Substantial evidence is "more than a mere scintilla of evidence but may be less than a preponderance." Pearson v. Colvin, 810 F.3d 204, 207 (4th Cir. 2015) (citing Hancock v. Astrue, 667 F.3d 470, 472 (4th Cir. 2012)). "In reviewing for substantial evidence, [the court does] not undertake to reweigh conflicting evidence, make credibility determinations, or substitute [its] judgment for that of the [ALJ]." Hancock, 667 F.3d at 472. "Where conflicting evidence allows reasonable minds to differ as to whether a claimant is disabled, the responsibility for that decision falls on the [ALJ]," not on the reviewing court. Id. However, "[a] factual finding by the ALJ is not binding if it was reached by means of an improper standard or misapplication of the law." Coffman v. Bowen, 829 F.2d 514, 517 (4th Cir. 1987).

_MATERIAL SHOWN_.

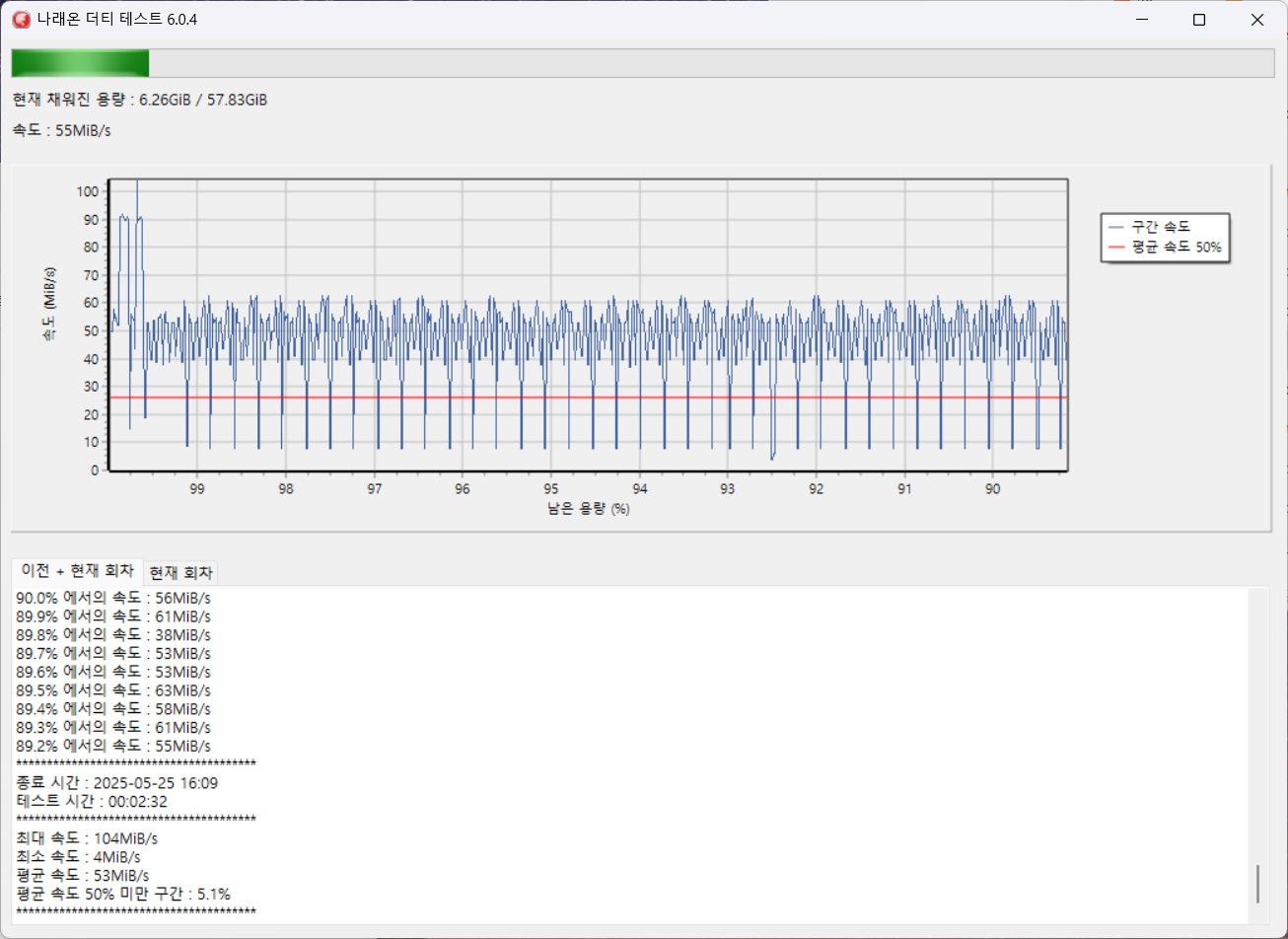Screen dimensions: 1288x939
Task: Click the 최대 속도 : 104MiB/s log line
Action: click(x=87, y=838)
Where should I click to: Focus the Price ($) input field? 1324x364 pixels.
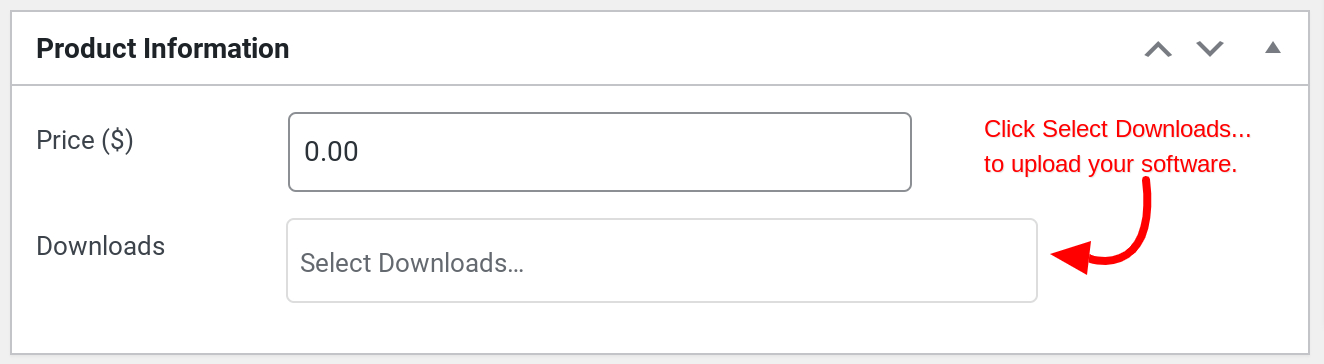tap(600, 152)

_YOUR TASKS_.
[1] Rewrite the paragraph beginning "Substantial evidence is" from the passage on substantial-evidence review as a shorter bulleted list that keeps its main points.
[2] From the passage on substantial-evidence review, copy out the words starting with "Substantial evidence is" and going on through "(4th Cir. 1987).".
[3] Continue the passage on substantial-evidence review from where it stops.

_EXERCISE RESPONSES_.
[1]
- Substantial evidence is more than a mere scintilla but may be less than a preponderance (Pearson v. Colvin, citing Hancock v. Astrue).
- When reviewing for substantial evidence, the court does not reweigh conflicting evidence, make credibility determinations, or substitute its judgment for the ALJ's (Hancock).
- If conflicting evidence lets reasonable minds differ on whether a claimant is disabled, that decision belongs to the ALJ, not the reviewing court (Hancock).
- An ALJ's factual finding is not binding if it rests on an improper standard or a misapplication of the law (Coffman v. Bowen).

[2]
Substantial evidence is "more than a mere scintilla of evidence but may be less than a preponderance." Pearson v. Colvin, 810 F.3d 204, 207 (4th Cir. 2015) (citing Hancock v. Astrue, 667 F.3d 470, 472 (4th Cir. 2012)). "In reviewing for substantial evidence, [the court does] not undertake to reweigh conflicting evidence, make credibility determinations, or substitute [its] judgment for that of the [ALJ]." Hancock, 667 F.3d at 472. "Where conflicting evidence allows reasonable minds to differ as to whether a claimant is disabled, the responsibility for that decision falls on the [ALJ]," not on the reviewing court. Id. However, "[a] factual finding by the ALJ is not binding if it was reached by means of an improper standard or misapplication of the law." Coffman v. Bowen, 829 F.2d 514, 517 (4th Cir. 1987).

[3]
DISCUSSION

Plaintiff argues that the ALJ erred by failing to provide substantial evidence in support of the established onset date determined by the ALJ. (Dkt. No. 11 at 29.) Plaintiff further argues that the ALJ improperly rejected certain opinions given by Plaintiff's treating physician. (Id. at 31.) For the reasons set forth below, the undersigned finds that the ALJ did not adequately support his established onset date and failed to properly evaluate the opinions of Plaintiff's treating physician. Accordingly, the undersigned orders that the Commissioner's decision be reversed and remanded for further proceedings.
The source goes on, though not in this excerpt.